--- PASSAGE SHOWN ---

A Florida State Park is Being Overrun by Feces-Throwing Southeast Asian Monkeys. Oh Yeah, They’ve Got a Deadly Strain of Herpes, Too
A population of wild monkeys introduced into a Florida state park decades ago will double in the coming years, raising alarm among some conservationists because many of them carry a rare and deadly form of herpes virus called herpes B.
In the 1930s, an operator of glass-bottomed tour boats at Florida’s Silver Springs State Park purchased and released six rhesus macaques onto a small island in the park. The monkeys, native to Southeast Asia and skilled at swimming, soon escaped into the surrounding woods, so another six were released on the island. They escaped as well.
After the population reached around 400 monkeys in the 1980s, Florida began trapping the primates and selling them to biomedical research facilities. That practice ended in 2012 after a public outcry. By 2015, the population stood around 176. The Wildlife Society estimates that the number of rhesus monkeys in the park will double by 2020 unless some of them are culled or sterilized.
The monkeys are known to attack or fling feces at humans who get too close. And the Centers for Disease Control estimates that about 30% of the monkeys carry the herpes B virus, which can cause brain inflammation and lead to death in humans. Transmission of the virus from monkeys to humans is very rare, but can spread through the monkey’s saliva, urine or feces.
According to a story in National Geographic magazine, no humans are known to have contacted herpes B from wild monkeys, although one medical researcher died after getting the bodily fluids from a captive monkey in her eye. Steve Johnson, a professor at the University of Florida, told the magazine that the odds of catching herpes from a wild rhesus macaque are “really, really low, but the consequence is really, really high—sort of like the lottery.”
Florida officials are weighing their options of containing the growth of the monkey population in Silver Springs State Park, but some locals enjoy having them there and want them to stay, the magazine said.

--- SUPPLIED ENTRIES ---

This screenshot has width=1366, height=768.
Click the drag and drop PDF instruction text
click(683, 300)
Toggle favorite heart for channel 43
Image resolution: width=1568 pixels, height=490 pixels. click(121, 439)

---
--- SUPPLIED ENTRIES ---

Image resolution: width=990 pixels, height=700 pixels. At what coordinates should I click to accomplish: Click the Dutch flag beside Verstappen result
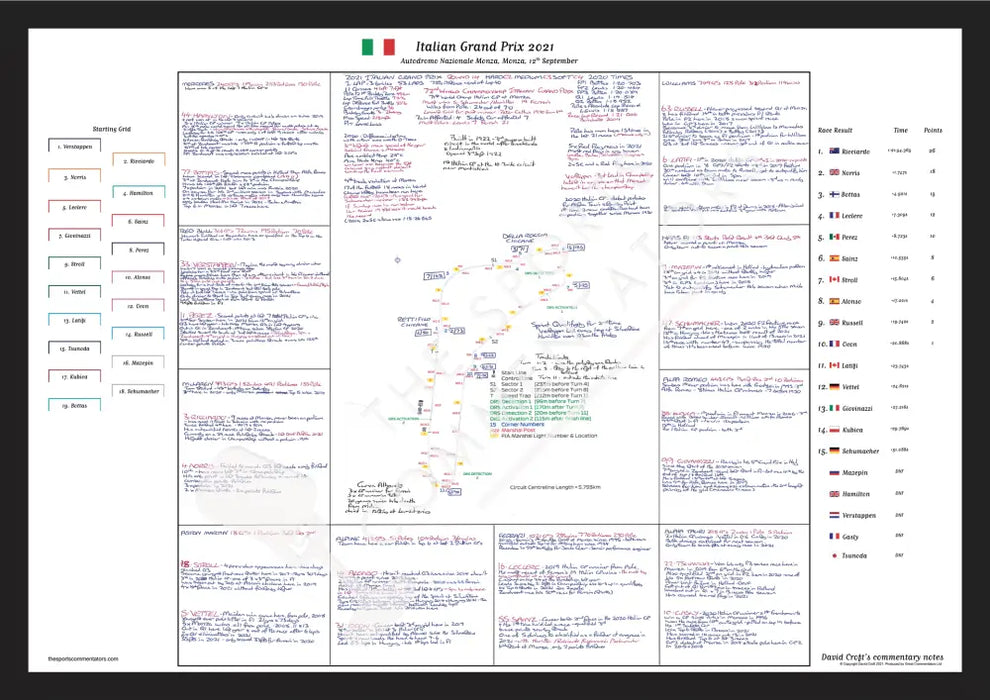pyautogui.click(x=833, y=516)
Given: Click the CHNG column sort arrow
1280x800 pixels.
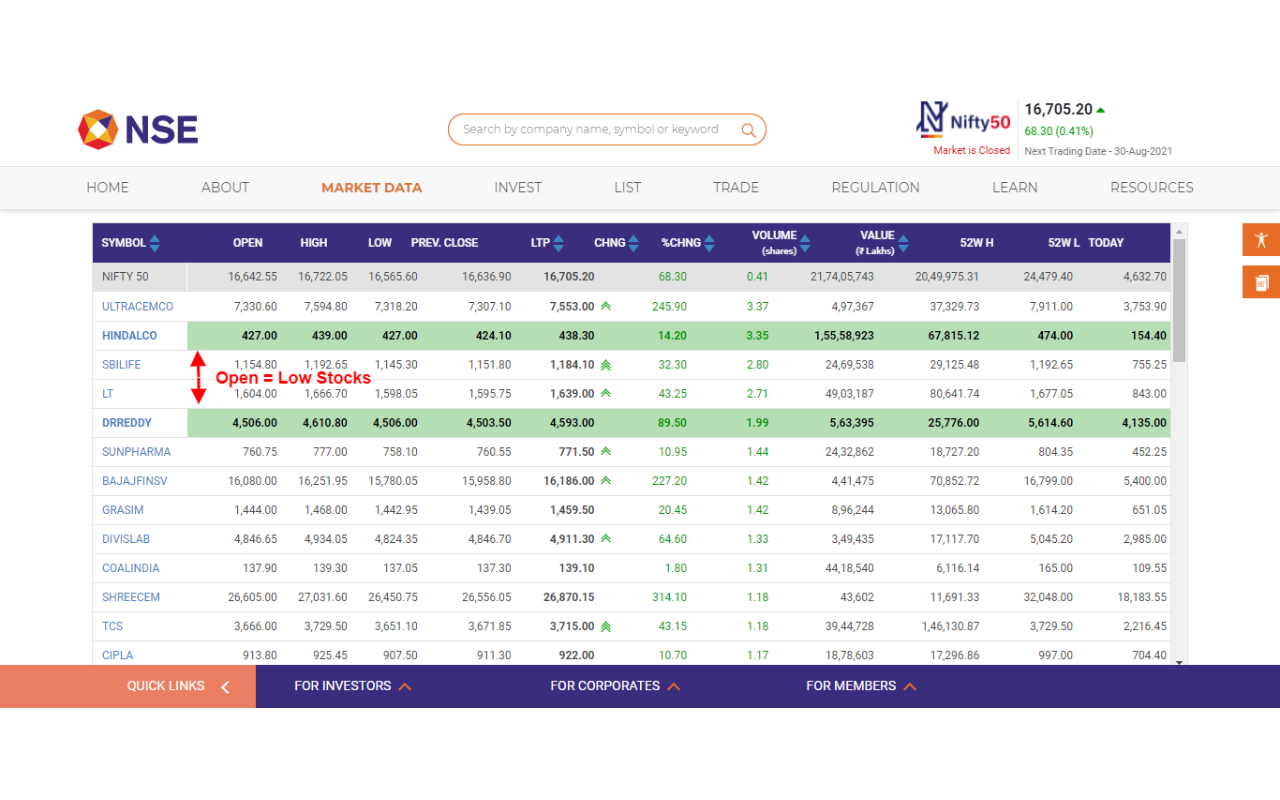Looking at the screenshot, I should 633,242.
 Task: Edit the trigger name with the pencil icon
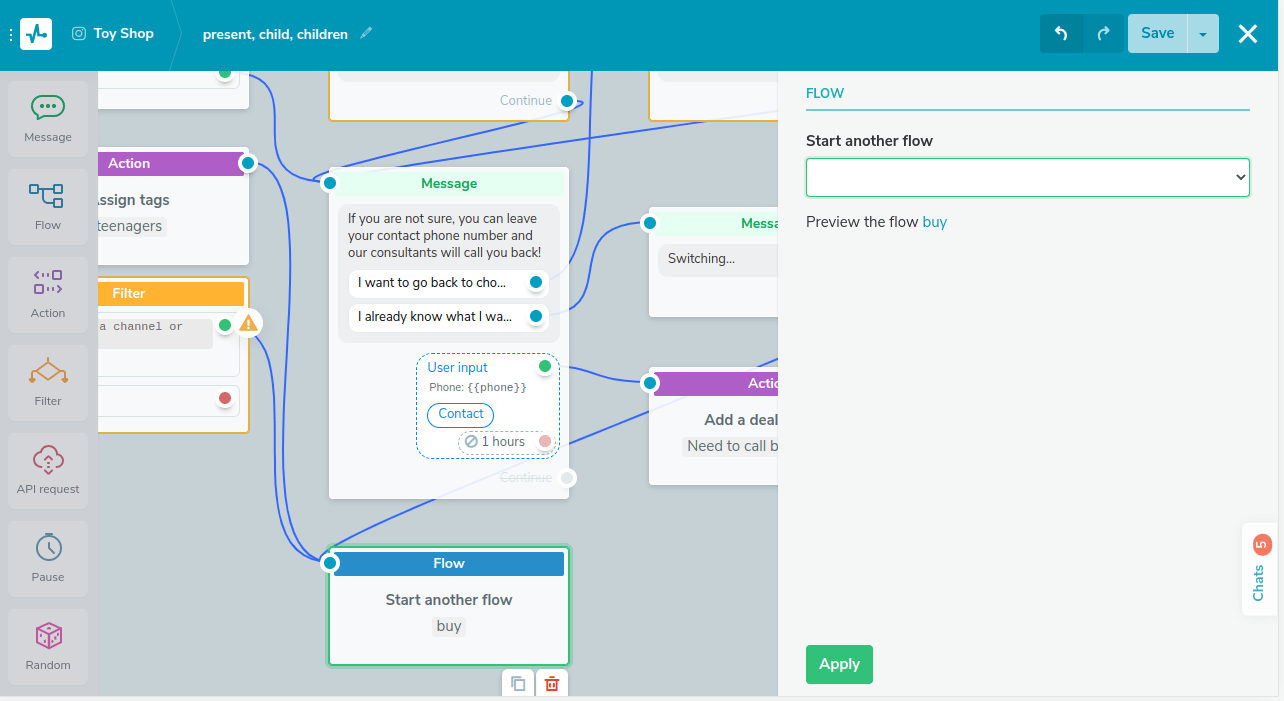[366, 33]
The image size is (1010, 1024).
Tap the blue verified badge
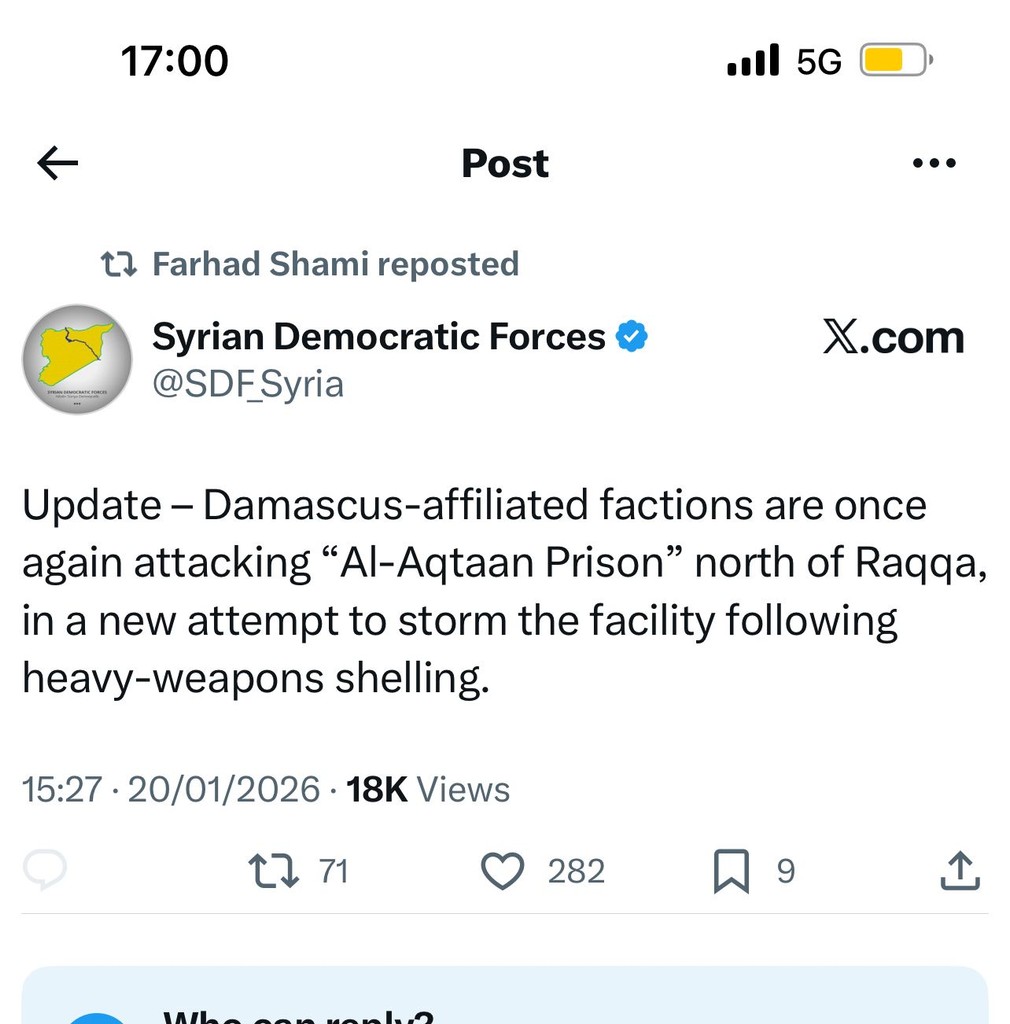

---

TASK ITEM A » Summarize the article about the Silver Springs monkeys in two sentences.
TASK ITEM B » Please reproduce the article about the Silver Springs monkeys between "In the 1930s, an" and "culled or sterilized.", inclusive.
The data has no connection to the article about the Silver Springs monkeys.

REPLY A » Rhesus macaques released at Florida's Silver Springs State Park in the 1930s escaped into the surrounding woods, and their population, about 176 in 2015, was projected to double by 2020 unless some were culled or sterilized. The monkeys are known to attack or fling feces at people who get too close, and about 30% of them carry the herpes B virus, which very rarely spreads to humans but can cause brain inflammation and death.

REPLY B »
In the 1930s, an operator of glass-bottomed tour boats at Florida’s Silver Springs State Park purchased and released six rhesus macaques onto a small island in the park. The monkeys, native to Southeast Asia and skilled at swimming, soon escaped into the surrounding woods, so another six were released on the island. They escaped as well.
After the population reached around 400 monkeys in the 1980s, Florida began trapping the primates and selling them to biomedical research facilities. That practice ended in 2012 after a public outcry. By 2015, the population stood around 176. The Wildlife Society estimates that the number of rhesus monkeys in the park will double by 2020 unless some of them are culled or sterilized.